8/21/2013

Carpet stains

Visual culture and in a broader sense culture itself is inescapable from becoming part of and influenced by everything that goes on around us today and everything that has happened before. It is constantly adapted and changed in relation the present yet constantly reaching backwards to nostalgic past which is now kitsch or retro whilst also looking forward to the "next new".

Those who say they are commenting on or parodying popular or visual culture are in fact simply part of what they believe to be looking from the outside in on. The supposed avante-guard, the trend-setters the provocateurs of the generations have check-mated us all into this trap. The hipster generation of today for example, it is impossible to deny that irony is an integral part of that  entire visual culture. And when i say "entire" i don't believe i am exaggerating in the slightest, this isn't just about a sense of fashion, of course it plays it's part in the overall creation and aesthetic of this particular visual culture but it is a small part. The reach of said visual culture affects a huge array of different elements of society, the array of mindlessly created clothes we can find on the high street which prints any manner of visual material onto any item of clothing, the products we can buy, the shops that feature in our city centers, the music we listen to, the tattoos people get, the beer we can buy, the food we eat and the places we eat, these are all just small factors that create this visual culture. But even though many of these factors are ridiculous and look ridiculous we still buy into them and participate in them even if so ironically, and of course because a few "cool kids" do something many others follow suit even if it is ridiculous. And you can see it all around you, wearing woolly hats in the middle of summer, buying a beer for £4 because it's a European import which in it's country of origin cost 30p to buy and tastes crap, wearing a Black Flag or a Minor Threat or a Ramones top bought from H+M or TOPSHOP or Urban Outfitters when you've never even heard the band, it's crazy, it's ridiculous, but even the ridiculous and the crap become part of the status quo in today's popular culture.

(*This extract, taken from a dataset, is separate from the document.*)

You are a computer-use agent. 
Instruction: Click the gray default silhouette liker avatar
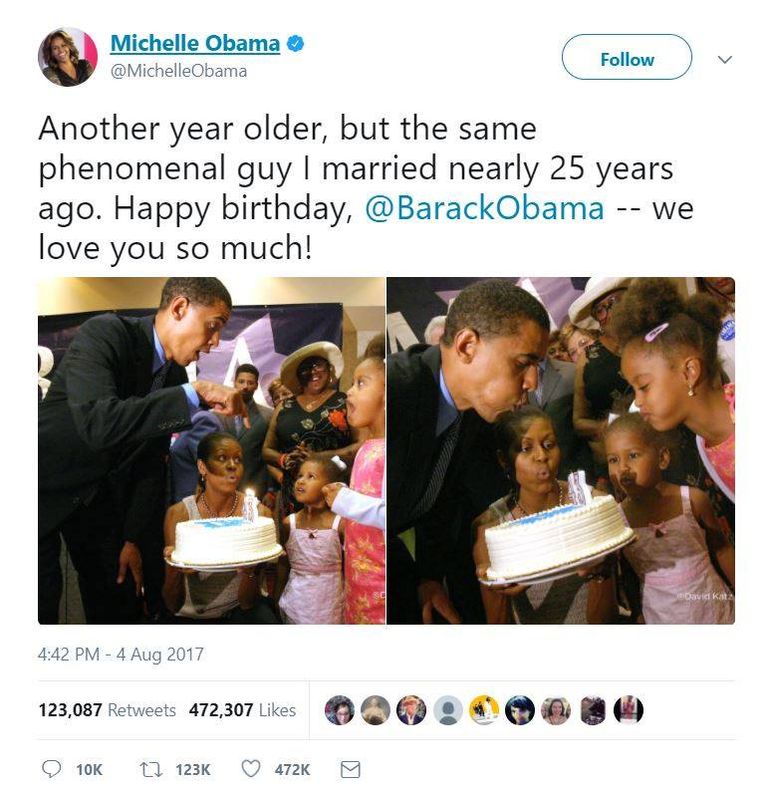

This text is in no way an attack on the people that participate and buy into this global visual culture as i am unfortunately probably one of them also. As you may have noticed from the last paragraph many of my examples refer to a market, and that's because of course it is a market driven economy. These visual cultures are not autonomous from the capitalist system, what can be in today's society? Perhaps they were not instigated and created by capitalism but they are certainly proliferated,exploited, expanded and diluted by it. They have identified a market in a trend and will continue to churn out items and products that fit their market research mold of what people want until they don't want it, and then the next era of visual culture will surface and this same cycle will repeat itself. If this is the case then one might even be bold enough to say that it is us, the public, the buyers, the earners, the savers, the spenders who are in control of our visual culture, if it is market driven then what we buy and what we don't buy, what we watch, listen to eat all adds or detracts from the lifeline of an element of culture. Determining whether something stays on our shop shelves or on our cinema screens. But who are we kidding anything that does disappear from our gaze will simply resurface again in 10 years as the new "retro" right?

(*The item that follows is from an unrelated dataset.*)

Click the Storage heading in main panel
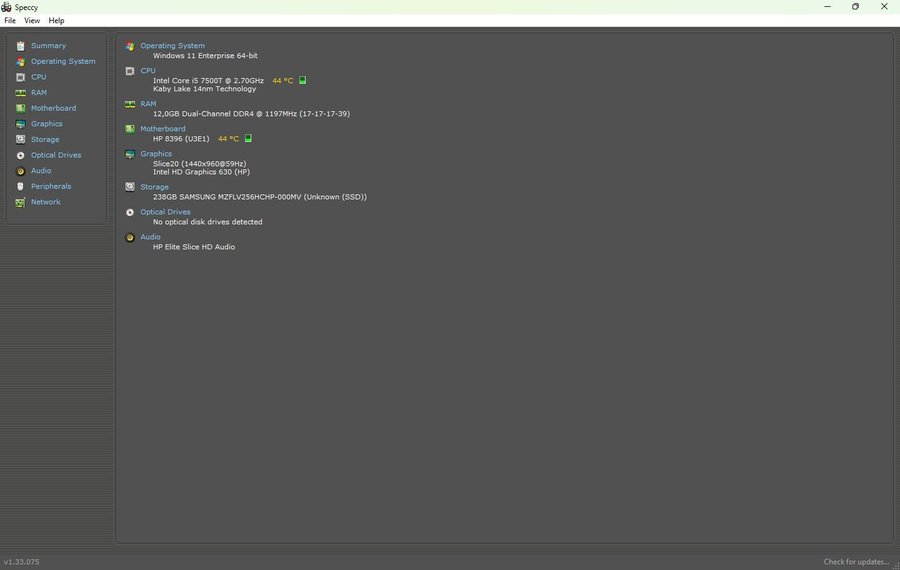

Of course all this is not only unique to a subculture, a "fad" some may call it such as the example of the hipster generation. Look at the art world for another example, it too is market driven and it too is full of a lot of crap, and lets be serious some of it really is crap and there really is a lot of it. But still we buy into it, and we pay money to look at it and pay insane amounts to own it, even though it's crap. But because certain people like or own it suddenly gives it status, class or sophistication, and we follow suit and there really is just so much of it in the world today. This is one of the problematics i think faced with when creating anything new. We are simply adding more and more all the time, displacing and diluting culture, thinning the whole thing out, devaluing it till it becomes mindless and bland. And it can't be taken back either, once it's there it's there. The mind numbing fads that are part of culture, the reality tv stars, the boy bands the fashion trends, all these things that we say will disappear over time will only become less present as they are superseded by something similar. But the impact of it will linger, of all these past popular cultures, they will be recorded and remembered, sometimes nostalgically and fondly and sometimes with embarrassment. They will be embedded in our photos and our memories and the relics of our past that we hold onto. They will be forever archived in the internet feeding into whatever is coming next. Like a stain on a carpet, the initial spill may be removed but you'll still be left with a dull imprint after.